No two minds ever run in the same direction very long.
You go left.
I go right.
Everyone else finds his or her own fork in the road.
I have often said that you could give a dozen writers the same theme or idea, and you would wind up with a dozen different stories.
I said it.
I couldn’t prove it.
Now I can.
This week, I was checking out Dark Pursuit, a novel written by a good friend of mine, Jennifer Chase.
Then I looked a little harder and, on Amazon, I stumbled across four more novels all bearing the same title.
Jennifer has written this version of Dark Pursuit: Vigilante detective Emily Stone has covertly hunted down killers and closed more serial cases than most seasoned homicide cops combined. Her exceptional profiling skills and forensic techniques, along with deductive crime scene investigations, have made her a compelling force that cannot be beat.

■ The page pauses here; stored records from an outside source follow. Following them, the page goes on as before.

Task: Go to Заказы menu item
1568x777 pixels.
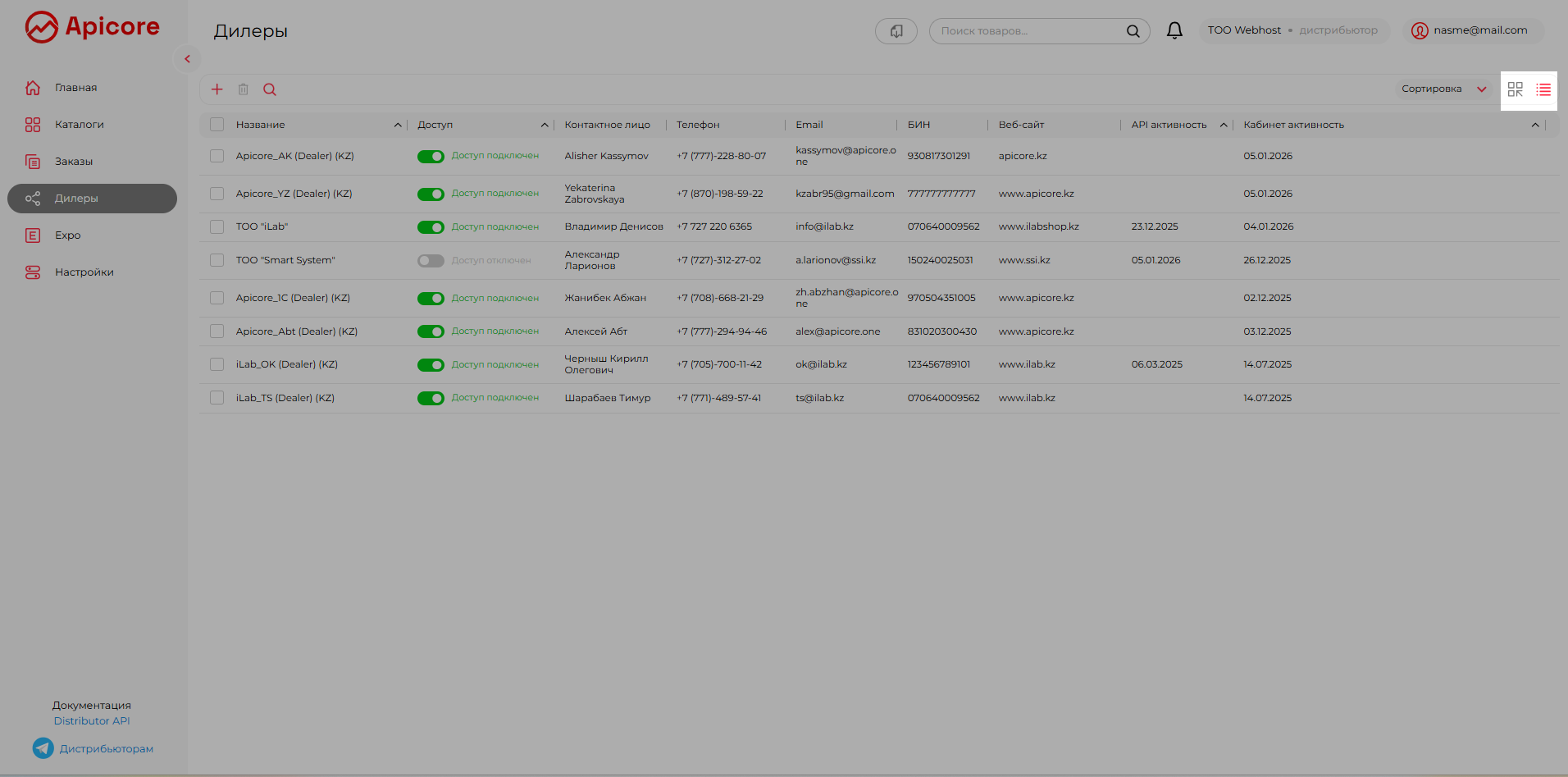Action: click(x=74, y=162)
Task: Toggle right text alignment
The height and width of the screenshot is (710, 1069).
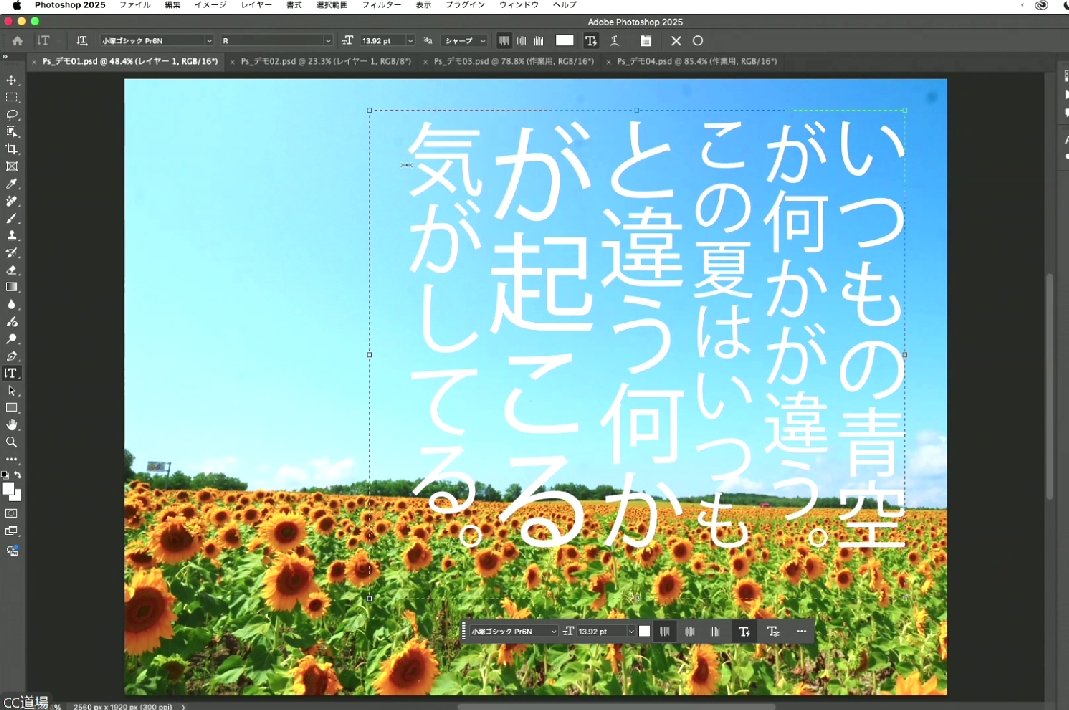Action: [x=538, y=41]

She has reached her ultimate breaking point and now must face her toughest opponent yet – her biggest fears.
With preciseness, the Tick-Tock Killer has taken his next child victim and promised to dump the body precisely four days later, mocking police and the community. Stone struggles to balance her inner demons and ghosts from the past, against the wits of a brutal and cunning serial killer in an all-out battle of psychological warfare.
Dark Pursuit, an anthology written by Jarman Johnson, Bronwyn Green, Kris Norris, and Paige Prince, takes us into a strange world populated by vampires and vampire hunters. There’s a little danger, a little romance, a little sex, most of it steamy, and even a few evil vampires banding together the rob a witch of her powers. It’s a world I seldom enter. So many others do. The pursuit is the theme of the anthology, and all of it is indeed dark.

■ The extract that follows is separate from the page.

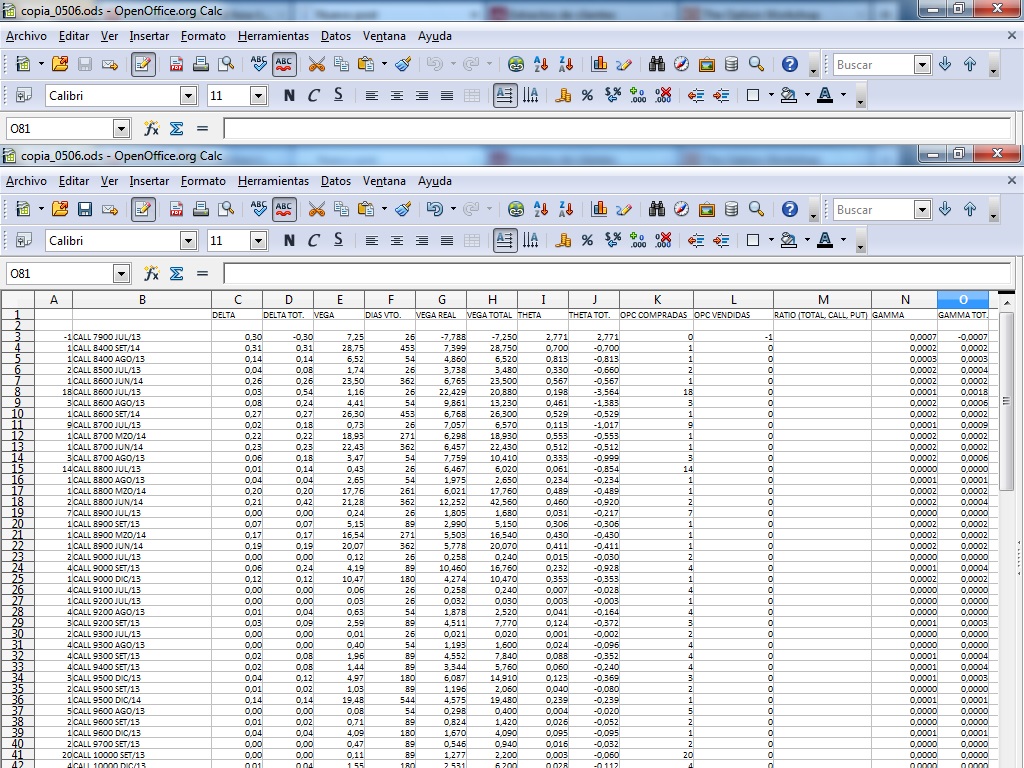The height and width of the screenshot is (768, 1024).
Task: Open Chart wizard in the lower window toolbar
Action: (x=600, y=210)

Brandilyn Collins’s version of Dark Pursuit asks the age-old question: “Ever hear the dead knocking?”
In her story, novelist Darell Brooke had gained the title of King of Suspense – until an auto accident left him unable to concentrate. Two years later, reclusive and bitter, he wants one thing; to plot a new novel and regain his reputation. Kaitlan Sering, his twenty-two-year-old granddaughter, once lived for drugs. After she stole from Darell, he cut her off. Now she’s rebuilding her life.

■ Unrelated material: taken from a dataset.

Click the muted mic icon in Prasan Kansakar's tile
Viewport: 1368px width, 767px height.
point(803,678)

But in Kaitlan’s town two women have been murdered, and she is about to discover a third. She’s even more shocked to realize the culprit is her boyfriend, Craig, the police chief’s son. Desperate, Kaitlan flees to her estranged grandfather. For over forty years, Darell Brooke has lived suspense. Surely he’ll devise a plan to trap the cunning Craig.
Can Darell’s muddled mind do it? And – if he tries – with what motivation? For Kaitlan’s plight may be the stunning answer to the elusive plot he seeks…
Charlotte Lamb’s Dark Pursuit is a Harlequin romance. But it, too, is a little different, and the difference didn’t make one reviewer too happy.
She said: “Unusual for romances, the heroine has a very sordid back story. So when a thoroughly decent guy asks her to be his wife, instead of being just a teensy bit happy about her good luck, she basically treats him like dirt. Poor schmuck. And she completely relies on the hero to sort out the ghastly mess of her former life. Does she say thank you? No. She asks for a divorce! Horrible Caitlin.”
What happened to a good, old-fashioned, dreamy-eyed Harlequin love story?
Ann Gimpel’s Dark Pursuit is crowded by demons coming across the veil to invade Earth. There is widespread rioting, plus shortages of fuel, food, and electricity.
Drawn by anarchy, they’re out of control, drunk on their own power, and growing stronger by the day. With her life crumbling around her, Dr. Lara McInnis is reluctantly roped into channeling her unpredictable psychic talents to help a detective who saved her from a psychopathic killer.
Problem is, she’s still quite the neophyte in terms of either summoning her magic, or bending it to do much of anything. Her lack of skill strands her in the murky underbelly of a world inhabited by dark forces. Trevor Denoble may not be psychic, but his old blood gives him gifts as well. After years of uncertainty, Lara is really and truly finally his.
He’s determined to keep her by his side, but she refuses to cooperate. The detective’s daughter is trapped in darkness, and Lara insists on going after her—to a place barred to Trevor. Not to be denied, he latches onto his Celtic blood and uncovers latent power. No stranger to violence, more blood on his hands is a small price to pay to keep the woman he loves safe.
There you have it.
Same title.
Same pursuit.
Different minds on different paths with different stories to tell.
That’s what makes this writing game so fascinating.
You never know what will be written next or who will write it.